Sunday, September 4, 2011

What is going on in the Philisophy of Genetics?

n Crime
The link between crime and genetics is so well-documented these days that even an undergraduate can write a term paper on it and cite scientific references. So I won't try to duplicate those efforts. But I just want to correct the misconception that "both genes and environment play a role in the criminality of the individual". It's not always true.
First, what is the environment? Your parents share your genes, so being raised in a violent family situation can't really be considered "environment". Why? Because the way your parents nurture you depends on how you ask to be raised. If you have a genetic condition like Conduct Disorder or Oppositional Defiance Disorder, it will put stress on your parents. Since they share your genes (or more specifically, your gene flavors), chances are greater that they'll also have a short temper and lack of impulse control, and so may respond with uncontrolled violence. So the shared genes a child has with his parents are responsible for both the incessant provocation, and the violent response. Family environment is thus genetic.

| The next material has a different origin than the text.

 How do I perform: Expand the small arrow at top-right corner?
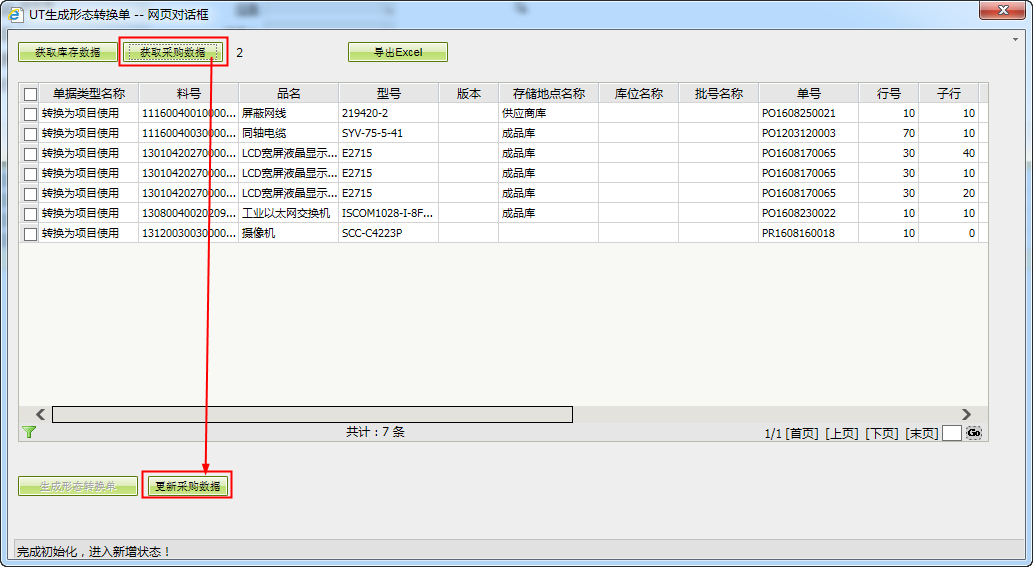click(1016, 40)
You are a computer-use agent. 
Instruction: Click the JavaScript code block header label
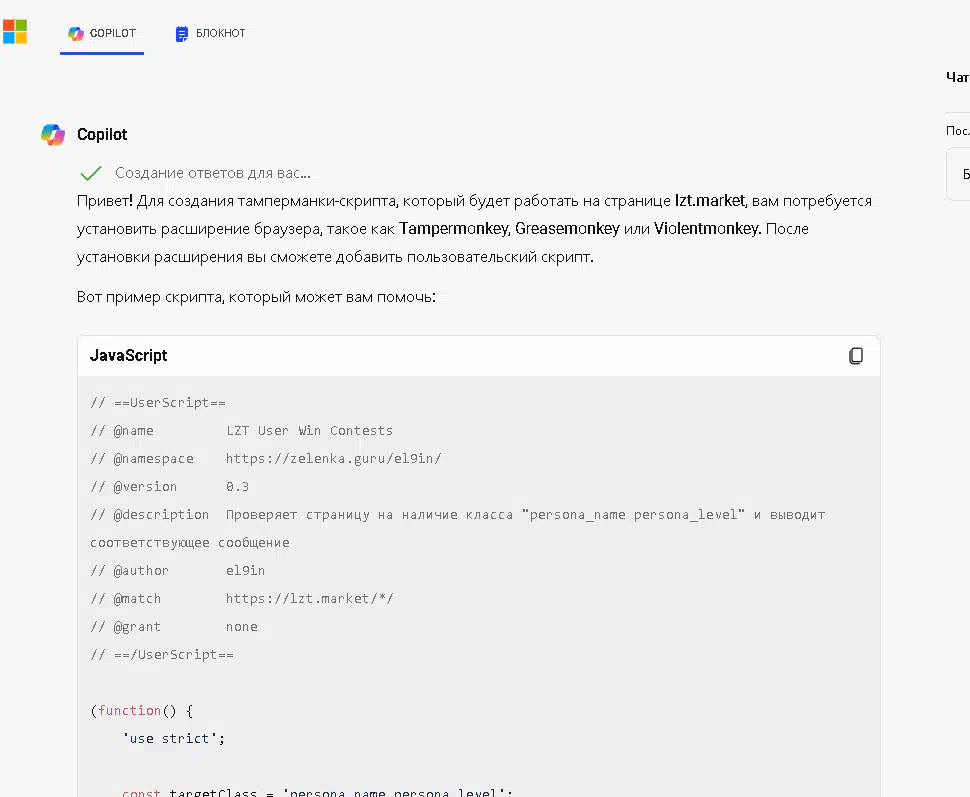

Second, psychologists often say things like "Families with poor communication and weak family bonds have been shown to have a correlation with children's development of aggressive/criminal behavior". Or "children are at a fifty percent greater risk of engaging in criminal acts, if they were neglected or abused". But what's the real cause? If you're born with Attention Deficit Hyperactivity Disorder (ADHD), that later develops into Antisocial Personality Disorder (ASPD), of course you're going to be a bad parent -- remote and distant and uncaring. Since the parent shares the same genes as the child, poor parental nurturing can't really be considered "environment" at all; it's genes reacting to genes.
So why can't we intervene, and teach a child how to control his aggressive behaviors? Why is it so certain that genes will deterministically lead to the effect? It's the same reason that you can predict with 100% certainty that a loaded mousetrap in a room full of mice will get sprung. The world is full of chances to respond, but it only takes one time, and you can't completely control the environment. If you have a high genetic tendency to react aggressively, even the most peaceful environment will set you off once in a while, and you'll kill someone or impulsively steal their belongings.